AbstractHttpEntity entity = new AbstractHttpEntity() {
public boolean isRepeatable() {
return false;
}
public long getContentLength() {
return -1;
}
public boolean isStreaming() {
return false;
}
public InputStream getContent() throws IOException {
// Should be implemented as well but is irrelevant for this case
throw new UnsupportedOperationException();
}
public void writeTo(final OutputStream outstream) throws IOException {
Writer writer = new OutputStreamWriter(outstream, "UTF-8");
writeXml(writer);
writer.flush();
}
};
HttpPost request = new HttpPost(uri);
request.setEntity(entity);
You can't get an OutputStream from BasicHttpClient directly. You have to create an HttpUriRequest object and give it an HttpEntity that encapsulates the content you want to sent. For instance, if your output is small enough to fit in memory, you might do the following:
// Produce the output
ByteArrayOutputStream out = new ByteArrayOutputStream();
Writer writer = new OutputStreamWriter(out, "UTF-8");
writeXml(writer);
// Create the request
HttpPost request = new HttpPost(uri);
request.setEntity(new ByteArrayEntity(out.toByteArray()));
// Send the request
DefaultHttpClient client = new DefaultHttpClient();
HttpResponse response = client.execute(request);
If the data is large enough that you need to stream it, it becomes more difficult because there's no HttpEntity implementation that accepts an OutputStream. You'd need to write to a temp file and use FileEntity or possibly set up a pipe and use InputStreamEntity
EDIT See oleg's answer for sample code that demonstrates how to stream the content - you don't need a temp file or pipe after all.

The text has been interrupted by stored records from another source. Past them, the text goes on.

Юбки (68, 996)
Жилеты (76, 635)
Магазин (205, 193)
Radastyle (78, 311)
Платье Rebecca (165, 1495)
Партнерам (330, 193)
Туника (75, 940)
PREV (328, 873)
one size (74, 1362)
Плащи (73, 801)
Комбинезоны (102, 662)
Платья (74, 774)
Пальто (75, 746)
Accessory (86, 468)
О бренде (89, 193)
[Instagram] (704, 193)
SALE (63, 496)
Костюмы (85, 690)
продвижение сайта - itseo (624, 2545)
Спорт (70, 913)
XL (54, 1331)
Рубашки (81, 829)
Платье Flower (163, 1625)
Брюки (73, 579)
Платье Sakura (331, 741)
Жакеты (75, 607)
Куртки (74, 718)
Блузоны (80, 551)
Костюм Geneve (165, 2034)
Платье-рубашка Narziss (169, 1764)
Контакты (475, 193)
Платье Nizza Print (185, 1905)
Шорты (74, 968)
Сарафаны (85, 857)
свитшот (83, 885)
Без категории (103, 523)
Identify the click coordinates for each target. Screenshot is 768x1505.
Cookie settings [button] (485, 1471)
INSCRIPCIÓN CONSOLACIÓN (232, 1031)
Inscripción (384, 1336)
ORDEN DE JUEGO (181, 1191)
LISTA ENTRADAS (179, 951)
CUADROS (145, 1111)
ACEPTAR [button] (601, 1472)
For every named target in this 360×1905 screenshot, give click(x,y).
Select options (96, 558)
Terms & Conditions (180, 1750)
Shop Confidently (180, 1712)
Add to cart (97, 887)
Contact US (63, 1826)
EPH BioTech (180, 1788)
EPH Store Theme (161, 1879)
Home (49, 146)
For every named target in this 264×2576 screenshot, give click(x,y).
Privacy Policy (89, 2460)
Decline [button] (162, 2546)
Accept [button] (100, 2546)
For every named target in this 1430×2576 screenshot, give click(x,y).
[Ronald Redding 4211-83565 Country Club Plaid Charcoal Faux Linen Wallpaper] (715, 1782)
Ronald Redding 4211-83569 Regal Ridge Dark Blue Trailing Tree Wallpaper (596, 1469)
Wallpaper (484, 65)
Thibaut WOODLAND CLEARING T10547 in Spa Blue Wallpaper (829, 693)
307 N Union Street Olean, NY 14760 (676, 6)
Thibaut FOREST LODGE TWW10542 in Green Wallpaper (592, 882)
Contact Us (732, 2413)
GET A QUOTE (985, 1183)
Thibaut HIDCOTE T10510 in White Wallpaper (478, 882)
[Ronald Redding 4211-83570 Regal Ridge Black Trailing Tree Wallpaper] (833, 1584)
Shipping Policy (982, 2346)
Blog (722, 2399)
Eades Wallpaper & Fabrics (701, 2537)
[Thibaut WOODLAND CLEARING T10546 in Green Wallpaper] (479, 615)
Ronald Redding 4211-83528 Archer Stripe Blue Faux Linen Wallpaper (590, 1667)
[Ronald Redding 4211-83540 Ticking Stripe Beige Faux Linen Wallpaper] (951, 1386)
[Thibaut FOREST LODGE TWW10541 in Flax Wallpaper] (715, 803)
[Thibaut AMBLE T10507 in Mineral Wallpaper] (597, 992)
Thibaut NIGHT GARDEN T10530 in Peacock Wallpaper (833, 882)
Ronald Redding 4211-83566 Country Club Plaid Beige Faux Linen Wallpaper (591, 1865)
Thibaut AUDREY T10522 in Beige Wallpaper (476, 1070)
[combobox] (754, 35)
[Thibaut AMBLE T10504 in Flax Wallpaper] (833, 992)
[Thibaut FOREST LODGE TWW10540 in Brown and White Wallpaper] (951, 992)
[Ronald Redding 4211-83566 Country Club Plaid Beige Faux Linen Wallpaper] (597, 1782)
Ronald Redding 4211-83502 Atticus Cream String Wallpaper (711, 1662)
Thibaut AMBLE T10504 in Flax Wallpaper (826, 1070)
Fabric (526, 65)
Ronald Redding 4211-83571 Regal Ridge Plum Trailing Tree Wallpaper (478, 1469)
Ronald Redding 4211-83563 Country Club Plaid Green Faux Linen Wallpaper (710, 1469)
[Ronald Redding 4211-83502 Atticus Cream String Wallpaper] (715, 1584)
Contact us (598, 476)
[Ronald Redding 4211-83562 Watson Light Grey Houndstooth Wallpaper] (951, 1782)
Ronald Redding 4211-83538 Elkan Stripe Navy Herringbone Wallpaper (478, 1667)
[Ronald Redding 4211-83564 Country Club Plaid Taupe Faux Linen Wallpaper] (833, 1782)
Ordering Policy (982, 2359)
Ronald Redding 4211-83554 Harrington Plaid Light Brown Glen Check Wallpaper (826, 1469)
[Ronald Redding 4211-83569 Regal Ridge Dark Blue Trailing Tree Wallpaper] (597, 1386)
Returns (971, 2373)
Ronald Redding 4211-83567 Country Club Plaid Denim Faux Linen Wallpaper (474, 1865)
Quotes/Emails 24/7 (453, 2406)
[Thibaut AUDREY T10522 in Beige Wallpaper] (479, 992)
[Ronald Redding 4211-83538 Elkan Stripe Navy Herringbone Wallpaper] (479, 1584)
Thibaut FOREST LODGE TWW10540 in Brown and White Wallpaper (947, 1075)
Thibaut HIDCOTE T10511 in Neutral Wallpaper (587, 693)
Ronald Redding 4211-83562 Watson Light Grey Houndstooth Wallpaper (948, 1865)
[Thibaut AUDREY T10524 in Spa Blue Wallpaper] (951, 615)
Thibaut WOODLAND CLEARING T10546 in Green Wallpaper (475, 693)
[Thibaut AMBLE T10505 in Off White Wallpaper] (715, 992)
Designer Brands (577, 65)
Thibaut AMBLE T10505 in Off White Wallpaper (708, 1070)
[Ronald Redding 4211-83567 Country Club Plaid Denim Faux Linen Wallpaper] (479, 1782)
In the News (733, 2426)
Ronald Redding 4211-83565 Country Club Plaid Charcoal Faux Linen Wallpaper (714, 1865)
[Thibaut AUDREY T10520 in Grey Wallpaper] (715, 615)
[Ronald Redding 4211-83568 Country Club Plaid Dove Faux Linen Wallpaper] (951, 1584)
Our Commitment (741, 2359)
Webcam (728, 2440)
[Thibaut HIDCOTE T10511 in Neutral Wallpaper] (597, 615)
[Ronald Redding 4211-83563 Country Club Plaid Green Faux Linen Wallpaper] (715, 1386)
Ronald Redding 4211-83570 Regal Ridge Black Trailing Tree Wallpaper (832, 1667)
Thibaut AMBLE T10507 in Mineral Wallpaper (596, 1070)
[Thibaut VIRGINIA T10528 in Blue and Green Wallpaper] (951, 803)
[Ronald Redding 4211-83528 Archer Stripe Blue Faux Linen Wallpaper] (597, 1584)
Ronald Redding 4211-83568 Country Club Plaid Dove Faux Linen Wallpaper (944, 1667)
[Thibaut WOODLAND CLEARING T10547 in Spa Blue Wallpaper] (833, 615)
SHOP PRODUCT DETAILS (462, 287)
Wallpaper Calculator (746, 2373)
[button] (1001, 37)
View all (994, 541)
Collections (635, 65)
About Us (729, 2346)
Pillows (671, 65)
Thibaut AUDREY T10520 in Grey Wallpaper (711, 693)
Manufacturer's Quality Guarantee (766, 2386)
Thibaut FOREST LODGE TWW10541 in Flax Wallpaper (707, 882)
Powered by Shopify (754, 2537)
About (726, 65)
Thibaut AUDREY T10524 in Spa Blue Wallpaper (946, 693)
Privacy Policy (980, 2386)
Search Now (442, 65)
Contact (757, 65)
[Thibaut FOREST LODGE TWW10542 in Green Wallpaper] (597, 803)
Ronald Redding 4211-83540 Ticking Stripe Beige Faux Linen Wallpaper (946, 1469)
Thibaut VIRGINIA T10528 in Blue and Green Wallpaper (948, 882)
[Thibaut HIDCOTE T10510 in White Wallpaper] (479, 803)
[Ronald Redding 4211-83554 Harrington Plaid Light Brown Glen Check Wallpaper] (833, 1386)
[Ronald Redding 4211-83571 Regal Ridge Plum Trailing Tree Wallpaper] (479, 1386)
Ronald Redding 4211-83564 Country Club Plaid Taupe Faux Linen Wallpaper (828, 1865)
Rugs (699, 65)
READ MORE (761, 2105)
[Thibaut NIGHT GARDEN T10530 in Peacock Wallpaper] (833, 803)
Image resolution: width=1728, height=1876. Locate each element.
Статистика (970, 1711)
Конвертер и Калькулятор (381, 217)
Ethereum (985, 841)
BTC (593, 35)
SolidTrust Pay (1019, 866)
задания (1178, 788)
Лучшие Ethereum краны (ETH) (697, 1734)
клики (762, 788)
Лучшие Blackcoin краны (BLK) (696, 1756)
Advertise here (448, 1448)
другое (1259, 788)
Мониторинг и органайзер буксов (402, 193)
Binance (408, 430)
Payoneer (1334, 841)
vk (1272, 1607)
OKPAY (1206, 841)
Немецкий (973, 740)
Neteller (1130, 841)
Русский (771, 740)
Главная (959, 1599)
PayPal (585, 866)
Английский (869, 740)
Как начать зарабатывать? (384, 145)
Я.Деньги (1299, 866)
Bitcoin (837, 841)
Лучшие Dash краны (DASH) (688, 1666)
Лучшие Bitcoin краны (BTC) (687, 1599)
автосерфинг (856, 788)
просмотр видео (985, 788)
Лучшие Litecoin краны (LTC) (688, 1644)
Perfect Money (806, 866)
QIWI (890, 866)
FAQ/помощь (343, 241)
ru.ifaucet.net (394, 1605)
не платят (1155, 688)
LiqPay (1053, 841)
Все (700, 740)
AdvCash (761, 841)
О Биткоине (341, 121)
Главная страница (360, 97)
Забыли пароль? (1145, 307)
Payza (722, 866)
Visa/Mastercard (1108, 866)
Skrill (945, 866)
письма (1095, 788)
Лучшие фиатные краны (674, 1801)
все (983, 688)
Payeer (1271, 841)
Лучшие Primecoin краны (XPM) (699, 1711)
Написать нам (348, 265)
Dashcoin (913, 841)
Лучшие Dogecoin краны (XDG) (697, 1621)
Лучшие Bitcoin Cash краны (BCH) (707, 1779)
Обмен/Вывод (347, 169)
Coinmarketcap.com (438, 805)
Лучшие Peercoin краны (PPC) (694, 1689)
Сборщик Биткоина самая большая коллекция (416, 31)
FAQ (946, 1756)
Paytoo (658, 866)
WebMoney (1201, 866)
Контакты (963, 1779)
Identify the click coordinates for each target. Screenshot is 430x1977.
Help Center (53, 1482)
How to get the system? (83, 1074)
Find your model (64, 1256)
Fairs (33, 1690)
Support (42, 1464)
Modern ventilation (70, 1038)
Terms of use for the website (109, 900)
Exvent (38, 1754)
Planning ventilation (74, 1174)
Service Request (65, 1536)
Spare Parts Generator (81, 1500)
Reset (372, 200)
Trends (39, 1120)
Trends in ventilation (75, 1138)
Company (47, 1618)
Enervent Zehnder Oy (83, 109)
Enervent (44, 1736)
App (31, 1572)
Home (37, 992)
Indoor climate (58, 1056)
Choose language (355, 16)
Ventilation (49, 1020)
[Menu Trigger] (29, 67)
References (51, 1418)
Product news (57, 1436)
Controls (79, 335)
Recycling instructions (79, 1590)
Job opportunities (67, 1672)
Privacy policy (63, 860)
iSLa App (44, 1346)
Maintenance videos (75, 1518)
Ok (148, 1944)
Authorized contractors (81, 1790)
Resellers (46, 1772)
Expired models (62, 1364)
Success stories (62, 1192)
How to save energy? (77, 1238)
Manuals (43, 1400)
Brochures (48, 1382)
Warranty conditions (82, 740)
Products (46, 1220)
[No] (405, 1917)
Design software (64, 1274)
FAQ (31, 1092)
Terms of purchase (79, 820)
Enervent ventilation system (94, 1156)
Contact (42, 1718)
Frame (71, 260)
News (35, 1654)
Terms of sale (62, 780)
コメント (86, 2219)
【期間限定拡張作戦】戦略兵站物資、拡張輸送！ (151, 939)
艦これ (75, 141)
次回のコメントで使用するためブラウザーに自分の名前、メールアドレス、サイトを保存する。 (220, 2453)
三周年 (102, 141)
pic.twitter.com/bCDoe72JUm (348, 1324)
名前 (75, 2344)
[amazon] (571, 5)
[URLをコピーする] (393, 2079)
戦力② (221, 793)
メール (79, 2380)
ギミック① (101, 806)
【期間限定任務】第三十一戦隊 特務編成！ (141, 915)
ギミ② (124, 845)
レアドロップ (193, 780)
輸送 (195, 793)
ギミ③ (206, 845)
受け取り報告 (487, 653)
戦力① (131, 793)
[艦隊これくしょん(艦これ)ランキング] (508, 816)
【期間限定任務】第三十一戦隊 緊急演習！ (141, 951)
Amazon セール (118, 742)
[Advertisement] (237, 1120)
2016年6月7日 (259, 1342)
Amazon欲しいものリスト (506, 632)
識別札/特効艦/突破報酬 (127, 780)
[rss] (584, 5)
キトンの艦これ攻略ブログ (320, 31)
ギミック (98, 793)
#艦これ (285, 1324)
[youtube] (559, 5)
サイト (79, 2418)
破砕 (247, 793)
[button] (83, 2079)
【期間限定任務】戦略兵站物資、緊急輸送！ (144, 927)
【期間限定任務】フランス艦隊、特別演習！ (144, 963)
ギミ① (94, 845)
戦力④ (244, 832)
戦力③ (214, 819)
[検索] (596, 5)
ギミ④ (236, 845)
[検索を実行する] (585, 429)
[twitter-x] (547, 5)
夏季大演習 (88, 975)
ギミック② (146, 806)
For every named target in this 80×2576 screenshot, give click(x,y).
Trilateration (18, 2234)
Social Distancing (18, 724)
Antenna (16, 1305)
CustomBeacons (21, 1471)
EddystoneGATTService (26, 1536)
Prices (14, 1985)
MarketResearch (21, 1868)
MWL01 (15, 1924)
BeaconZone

This worked well on android. It should also work for large files, as no buffering is needed.
PipedOutputStream out = new PipedOutputStream();
PipedInputStream in = new PipedInputStream();
out.connect(in);
new Thread() {
#Override
public void run() {
//create your http request
InputStreamEntity entity = new InputStreamEntity(in, -1);
request.setEntity(entity);
client.execute(request,...);
//When this line is reached your data is actually written
}
}.start();
//do whatever you like with your outputstream.
out.write("Hallo".getBytes());
out.flush();
//close your streams
I wrote an inversion of Apache's HTTP Client API [PipedApacheClientOutputStream] which provides an OutputStream interface for HTTP POST using Apache Commons HTTP Client 4.3.4.
Calling-code looks like this:
// Calling-code manages thread-pool
ExecutorService es = Executors.newCachedThreadPool(
new ThreadFactoryBuilder()
.setNameFormat("apache-client-executor-thread-%d")
.build());
// Build configuration
PipedApacheClientOutputStreamConfig config = new
PipedApacheClientOutputStreamConfig();
config.setUrl("http://localhost:3000");
config.setPipeBufferSizeBytes(1024);
config.setThreadPool(es);
config.setHttpClient(HttpClientBuilder.create().build());
// Instantiate OutputStream
PipedApacheClientOutputStream os = new
PipedApacheClientOutputStream(config);
// Write to OutputStream
os.write(...);
try {
os.close();
} catch (IOException e) {
logger.error(e.getLocalizedMessage(), e);
}
// Do stuff with HTTP response
...
// Close the HTTP response
os.getResponse().close();
// Finally, shut down thread pool
// This must occur after retrieving response (after is) if interested
// in POST result
es.shutdown();
Note - In practice the same client, executor service, and config will likely be reused throughout the life of the application, so the outer prep and close code in the above example will likely live in bootstrap/init and finalization code rather than directly inline with the OutputStream instantiation.
Related
Here is the code I have so far.
What does works is reading all form name/values from the original request.
What does not work is the new server does not receive any of the newly assigned form name/values. Basically they dont seem to get transmitted to the secondary server.
There might be an easier way to do so?? All I need is to trigger on a specific form field from the new server and redirect to a sub-server that will handle the request and pass back the results thru the main server to the client (proxying).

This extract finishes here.